# Train an LSTM based controller 

Train and save an LSTM-based controller. It contains:
* Code for loading and pre-processing the training data. 
* Training an LSTM with specific parameters and saving it

In [1]:
import sys
sys.path.append("..")
from settings import Config

import pathlib
#from pprint import pformat
from tqdm import tqdm
import numpy as np

#import matplotlib.pyplot as plt

import torch
import torch.nn as nn
#import torch.nn.functional as F
import torch.optim as optim

torch.manual_seed(1)

from sensorprocessing import sp_conv_vae
from demo_to_trainingdata import create_RNN_training_sequence_xy, BCDemonstration
from bc_LSTM import LSTMXYPredictor, LSTMResidualController
from robot.al5d_position_controller import RobotPosition

from tensorboardX import SummaryWriter


Loading pointer config file: /home/ssheikholeslami/.config/BerryPicker/mainsettings.yaml
Loading machine-specific config file: /home/ssheikholeslami/SaharaBerryPickerData/settings-sahara.yaml


### Creating training and validation data
Create training and validation data from all the demonstrations of a certain task.

In [6]:

def create_bc_training_and_validation(task):
    conv_vae_jsonfile = pathlib.Path(Config()["controller"]["vae_json"])
    conv_vae_model_pthfile = pathlib.Path(Config()["controller"]["vae_model"])

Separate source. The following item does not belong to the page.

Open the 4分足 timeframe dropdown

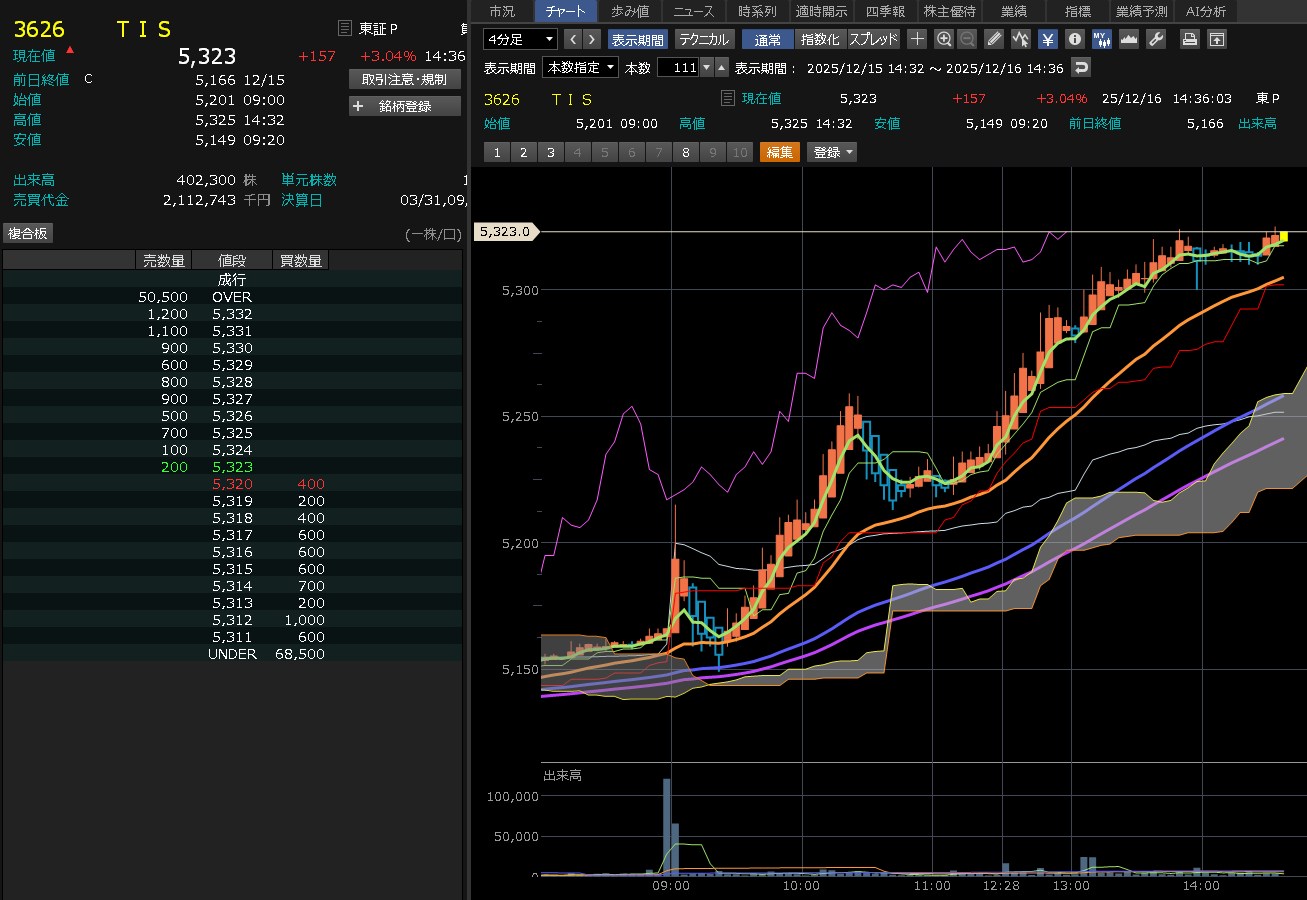[520, 39]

    sp = sp_conv_vae.ConvVaeSensorProcessing(conv_vae_jsonfile,
                                            conv_vae_model_pthfile)

    demos_dir = pathlib.Path(Config()["demos"]["directory"])
    task_dir = pathlib.Path(demos_dir, "demos", task)

    inputlist = []
    targetlist = []

    for demo_dir in task_dir.iterdir():
        if not demo_dir.is_dir():
            pass
        bcd = BCDemonstration(demo_dir, sensorprocessor=sp)
        print(bcd)
        z, a = bcd.read_z_a()
        # normalize the actions
        print(z.shape)
        print(a.shape)
        anorm = np.zeros(a.shape, np.float32)
        for i in range(a.shape[0]):
            rp = RobotPosition.from_vector(a[i])
            anorm[i,:] = rp.to_normalized_vector()

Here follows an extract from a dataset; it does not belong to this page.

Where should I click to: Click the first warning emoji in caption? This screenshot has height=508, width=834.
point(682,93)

        # FIXME the repeated name for inputs and targets
        inputs, targets = create_RNN_training_sequence_xy(z, anorm, sequence_length=10)
        inputlist.append(inputs)
        targetlist.append(targets)

    inputs = torch.cat(inputlist)
    targets = torch.cat(targetlist)

    # Separate the training and validation data.
    # We will be shuffling the demonstrations
    rows = torch.randperm(inputs.size(0))
    shuffled_inputs = inputs[rows]
    shuffled_targets = targets[rows]

    training_size = int( inputs.size(0) * 0.67 )
    inputs_training = shuffled_inputs[1:training_size]
    targets_training = shuffled_targets[1:training_size]

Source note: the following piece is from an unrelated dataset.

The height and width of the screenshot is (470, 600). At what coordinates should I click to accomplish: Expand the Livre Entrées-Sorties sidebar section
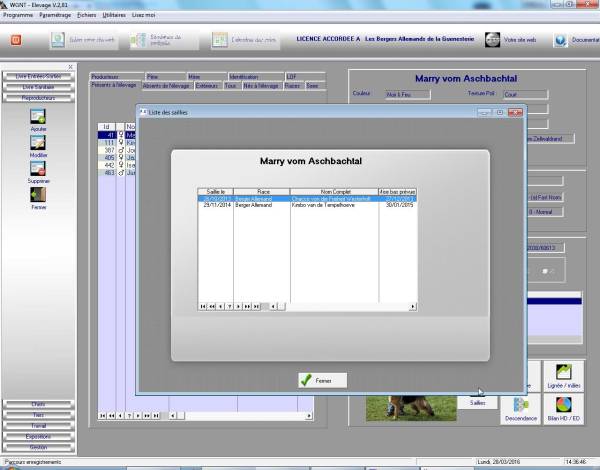pos(38,77)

    inputs_validation = shuffled_inputs[training_size:]
    targets_validation = shuffled_targets[training_size:]
    return inputs_training, targets_training, input_validation, targets_validation

In [7]:
def validate_behavior_cloning(model, criterion, inputs_validation, targets_validation):
    """Calculates the validation error for the behavior cloning model using pairs of input strings (of the specific length) and single output target strings.
    The model is reset before each of the strings (i.e. state is not transferred)
    model: an LSTM or similar model that can consume a sequence of inputs
    """
    num_sequences = inputs_validation.shape[0]
    model.eval()
    val_loss = 0
    with torch.no_grad():  # Disable gradient computation
        for i in range(num_sequences):
            # Forward pass
            input_seq = inputs_validation[i]
            target = targets_validation[i]
            # Reshape for batch compatibility
            input_seq = input_seq.unsqueeze(0)  # Shape: [1, sequence_length, latent_size]
            target = target.unsqueeze(0)        # Shape: [1, latent_size]
            outputs = model(input_seq)
            loss = criterion(outputs, target)
            # Accumulate loss
            val_loss += loss.item()
    avg_loss = val_loss / num_sequences
    return avg_loss

def train_behavior_cloning(model, optimizer, criterion, inputs_training, targets_training, inputs_validation, targets_validation, num_epochs, writer = None):
    """Train a behavior cloning model of the LSTM class."""
    num_sequences = inputs_training.shape[0]

    for epoch in tqdm(range(num_epochs)):
        model.train()

        # Loop over each sequence in the batch
        training_loss = 0
        for i in range(num_sequences):
            # Prepare input and target
            input_seq = inputs_training[i]
            target = targets_training[i]

            # Reshape for batch compatibility
            input_seq = input_seq.unsqueeze(0)  # Shape: [1, sequence_length, latent_size]
            target = target.unsqueeze(0)        # Shape: [1, latent_size]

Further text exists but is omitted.